_The task:_ What you return should be the lines from the first line of the records below through the line holding "Given: Click the dark blue capacitor at top", unchanged.

═════ Listed entries ═════

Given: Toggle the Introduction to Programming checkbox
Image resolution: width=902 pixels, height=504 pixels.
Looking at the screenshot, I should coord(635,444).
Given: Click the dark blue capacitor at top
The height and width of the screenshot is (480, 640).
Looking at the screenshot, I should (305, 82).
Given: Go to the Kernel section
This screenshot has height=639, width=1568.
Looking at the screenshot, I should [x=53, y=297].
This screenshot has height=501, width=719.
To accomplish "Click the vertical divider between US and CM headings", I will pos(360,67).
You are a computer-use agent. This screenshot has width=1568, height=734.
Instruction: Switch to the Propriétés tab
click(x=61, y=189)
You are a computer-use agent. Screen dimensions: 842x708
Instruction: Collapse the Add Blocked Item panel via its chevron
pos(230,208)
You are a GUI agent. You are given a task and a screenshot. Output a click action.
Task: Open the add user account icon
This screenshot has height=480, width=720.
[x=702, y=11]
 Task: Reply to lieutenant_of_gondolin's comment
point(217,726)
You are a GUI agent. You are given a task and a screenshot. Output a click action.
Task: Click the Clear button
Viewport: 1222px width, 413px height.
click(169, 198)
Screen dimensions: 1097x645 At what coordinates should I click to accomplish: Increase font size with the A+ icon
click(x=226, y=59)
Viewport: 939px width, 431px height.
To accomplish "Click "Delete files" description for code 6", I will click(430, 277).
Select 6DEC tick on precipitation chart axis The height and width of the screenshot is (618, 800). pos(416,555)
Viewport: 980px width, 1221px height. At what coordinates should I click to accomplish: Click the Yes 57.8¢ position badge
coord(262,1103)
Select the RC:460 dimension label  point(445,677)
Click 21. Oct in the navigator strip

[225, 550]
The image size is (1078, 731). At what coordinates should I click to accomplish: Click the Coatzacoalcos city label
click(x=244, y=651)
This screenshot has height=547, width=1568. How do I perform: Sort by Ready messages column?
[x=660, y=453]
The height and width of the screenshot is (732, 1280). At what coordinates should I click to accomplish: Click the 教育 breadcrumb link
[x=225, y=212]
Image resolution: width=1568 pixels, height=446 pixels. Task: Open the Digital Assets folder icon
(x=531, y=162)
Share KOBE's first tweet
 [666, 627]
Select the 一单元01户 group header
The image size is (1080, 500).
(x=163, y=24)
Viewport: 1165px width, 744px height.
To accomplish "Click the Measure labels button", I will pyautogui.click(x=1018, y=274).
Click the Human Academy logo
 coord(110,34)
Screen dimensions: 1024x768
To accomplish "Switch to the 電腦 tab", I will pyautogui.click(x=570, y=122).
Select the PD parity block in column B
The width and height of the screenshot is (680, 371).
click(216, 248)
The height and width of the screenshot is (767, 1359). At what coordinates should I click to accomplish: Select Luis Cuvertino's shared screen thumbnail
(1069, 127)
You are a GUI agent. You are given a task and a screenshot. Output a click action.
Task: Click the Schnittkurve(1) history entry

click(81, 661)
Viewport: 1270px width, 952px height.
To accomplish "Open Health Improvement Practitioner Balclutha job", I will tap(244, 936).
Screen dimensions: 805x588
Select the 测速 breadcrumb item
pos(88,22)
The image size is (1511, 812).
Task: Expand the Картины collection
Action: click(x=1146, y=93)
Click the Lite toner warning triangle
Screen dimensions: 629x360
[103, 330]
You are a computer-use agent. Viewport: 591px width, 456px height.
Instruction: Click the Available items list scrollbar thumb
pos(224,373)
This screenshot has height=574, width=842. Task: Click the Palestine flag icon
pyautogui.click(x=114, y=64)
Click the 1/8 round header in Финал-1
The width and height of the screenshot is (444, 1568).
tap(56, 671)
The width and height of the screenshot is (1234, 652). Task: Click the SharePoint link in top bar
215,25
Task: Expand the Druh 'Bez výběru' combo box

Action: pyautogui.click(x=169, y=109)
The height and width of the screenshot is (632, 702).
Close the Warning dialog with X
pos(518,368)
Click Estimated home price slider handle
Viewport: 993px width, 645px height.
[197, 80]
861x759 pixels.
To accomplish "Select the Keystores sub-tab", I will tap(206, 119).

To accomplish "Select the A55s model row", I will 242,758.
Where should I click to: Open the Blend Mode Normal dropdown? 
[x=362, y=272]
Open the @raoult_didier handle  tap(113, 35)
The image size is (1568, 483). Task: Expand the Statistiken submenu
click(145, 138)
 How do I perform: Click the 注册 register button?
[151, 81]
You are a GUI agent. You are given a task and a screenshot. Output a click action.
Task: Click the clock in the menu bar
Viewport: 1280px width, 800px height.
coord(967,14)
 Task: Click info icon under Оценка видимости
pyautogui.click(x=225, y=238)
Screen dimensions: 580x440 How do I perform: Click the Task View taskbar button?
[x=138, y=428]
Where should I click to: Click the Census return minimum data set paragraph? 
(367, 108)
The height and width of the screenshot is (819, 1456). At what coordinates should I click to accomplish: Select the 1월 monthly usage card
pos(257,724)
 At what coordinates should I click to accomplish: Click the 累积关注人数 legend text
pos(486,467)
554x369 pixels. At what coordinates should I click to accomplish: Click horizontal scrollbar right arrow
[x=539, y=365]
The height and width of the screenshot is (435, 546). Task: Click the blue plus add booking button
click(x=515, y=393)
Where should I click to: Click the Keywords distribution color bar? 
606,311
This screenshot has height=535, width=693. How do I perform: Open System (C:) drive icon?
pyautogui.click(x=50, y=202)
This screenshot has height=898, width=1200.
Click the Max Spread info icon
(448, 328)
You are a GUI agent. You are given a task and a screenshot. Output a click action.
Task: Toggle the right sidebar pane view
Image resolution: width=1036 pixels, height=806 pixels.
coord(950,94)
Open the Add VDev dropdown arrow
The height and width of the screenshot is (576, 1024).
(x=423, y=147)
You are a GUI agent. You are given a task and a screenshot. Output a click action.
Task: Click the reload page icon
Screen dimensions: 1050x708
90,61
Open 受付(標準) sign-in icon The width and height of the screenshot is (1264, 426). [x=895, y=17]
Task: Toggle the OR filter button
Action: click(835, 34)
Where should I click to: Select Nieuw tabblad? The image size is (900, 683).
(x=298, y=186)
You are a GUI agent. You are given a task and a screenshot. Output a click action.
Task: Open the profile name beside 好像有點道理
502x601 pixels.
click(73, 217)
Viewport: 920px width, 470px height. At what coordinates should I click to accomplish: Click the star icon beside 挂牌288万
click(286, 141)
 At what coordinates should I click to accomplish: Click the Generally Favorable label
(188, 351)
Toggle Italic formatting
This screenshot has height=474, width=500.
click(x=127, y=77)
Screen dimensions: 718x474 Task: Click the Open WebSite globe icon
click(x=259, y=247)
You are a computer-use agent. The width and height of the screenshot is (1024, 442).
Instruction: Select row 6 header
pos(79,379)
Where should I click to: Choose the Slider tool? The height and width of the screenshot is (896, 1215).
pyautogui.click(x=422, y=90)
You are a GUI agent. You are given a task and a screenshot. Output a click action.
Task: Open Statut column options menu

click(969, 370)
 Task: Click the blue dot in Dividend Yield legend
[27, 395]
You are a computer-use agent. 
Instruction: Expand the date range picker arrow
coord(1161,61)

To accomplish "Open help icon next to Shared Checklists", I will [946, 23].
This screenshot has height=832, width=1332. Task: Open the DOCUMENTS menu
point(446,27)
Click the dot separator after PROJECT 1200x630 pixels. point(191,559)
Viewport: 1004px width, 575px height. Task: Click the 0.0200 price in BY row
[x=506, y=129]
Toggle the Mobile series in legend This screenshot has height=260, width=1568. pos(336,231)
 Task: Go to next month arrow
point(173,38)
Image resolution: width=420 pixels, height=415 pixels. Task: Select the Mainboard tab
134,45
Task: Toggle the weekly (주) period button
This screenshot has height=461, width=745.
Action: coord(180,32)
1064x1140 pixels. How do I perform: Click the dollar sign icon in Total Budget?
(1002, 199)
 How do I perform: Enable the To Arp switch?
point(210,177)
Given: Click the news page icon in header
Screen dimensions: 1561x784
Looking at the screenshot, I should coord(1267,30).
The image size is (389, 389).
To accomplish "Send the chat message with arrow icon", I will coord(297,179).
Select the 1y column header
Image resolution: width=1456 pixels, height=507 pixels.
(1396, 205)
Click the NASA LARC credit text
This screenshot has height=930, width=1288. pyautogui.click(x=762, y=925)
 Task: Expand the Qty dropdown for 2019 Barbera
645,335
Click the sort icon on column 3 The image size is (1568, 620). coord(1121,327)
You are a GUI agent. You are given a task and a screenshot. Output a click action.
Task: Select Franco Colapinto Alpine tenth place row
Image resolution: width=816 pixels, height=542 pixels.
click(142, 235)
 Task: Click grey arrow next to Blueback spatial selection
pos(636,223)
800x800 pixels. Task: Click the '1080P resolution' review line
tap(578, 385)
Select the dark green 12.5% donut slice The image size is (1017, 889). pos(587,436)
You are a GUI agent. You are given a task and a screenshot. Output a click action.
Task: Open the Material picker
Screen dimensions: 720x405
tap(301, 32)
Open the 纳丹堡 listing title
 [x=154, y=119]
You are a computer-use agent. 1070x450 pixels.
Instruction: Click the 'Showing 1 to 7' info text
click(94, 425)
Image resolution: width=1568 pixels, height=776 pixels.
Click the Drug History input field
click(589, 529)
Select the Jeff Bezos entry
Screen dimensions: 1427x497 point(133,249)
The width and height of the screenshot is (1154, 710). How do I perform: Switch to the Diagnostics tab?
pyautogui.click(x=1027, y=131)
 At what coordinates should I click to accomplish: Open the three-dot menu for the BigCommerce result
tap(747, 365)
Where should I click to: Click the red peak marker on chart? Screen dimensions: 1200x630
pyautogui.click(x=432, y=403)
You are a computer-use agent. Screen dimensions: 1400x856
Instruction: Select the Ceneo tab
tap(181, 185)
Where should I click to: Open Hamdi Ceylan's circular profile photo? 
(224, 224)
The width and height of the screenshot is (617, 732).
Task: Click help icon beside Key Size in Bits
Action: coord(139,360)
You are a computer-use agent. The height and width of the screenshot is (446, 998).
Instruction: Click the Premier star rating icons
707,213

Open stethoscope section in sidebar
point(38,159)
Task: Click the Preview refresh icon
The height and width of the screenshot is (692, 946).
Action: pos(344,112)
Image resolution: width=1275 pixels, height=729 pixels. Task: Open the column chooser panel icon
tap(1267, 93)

═════

_Output of the exercise:_
Given: Toggle the Introduction to Programming checkbox
Image resolution: width=902 pixels, height=504 pixels.
Looking at the screenshot, I should coord(635,444).
Given: Click the dark blue capacitor at top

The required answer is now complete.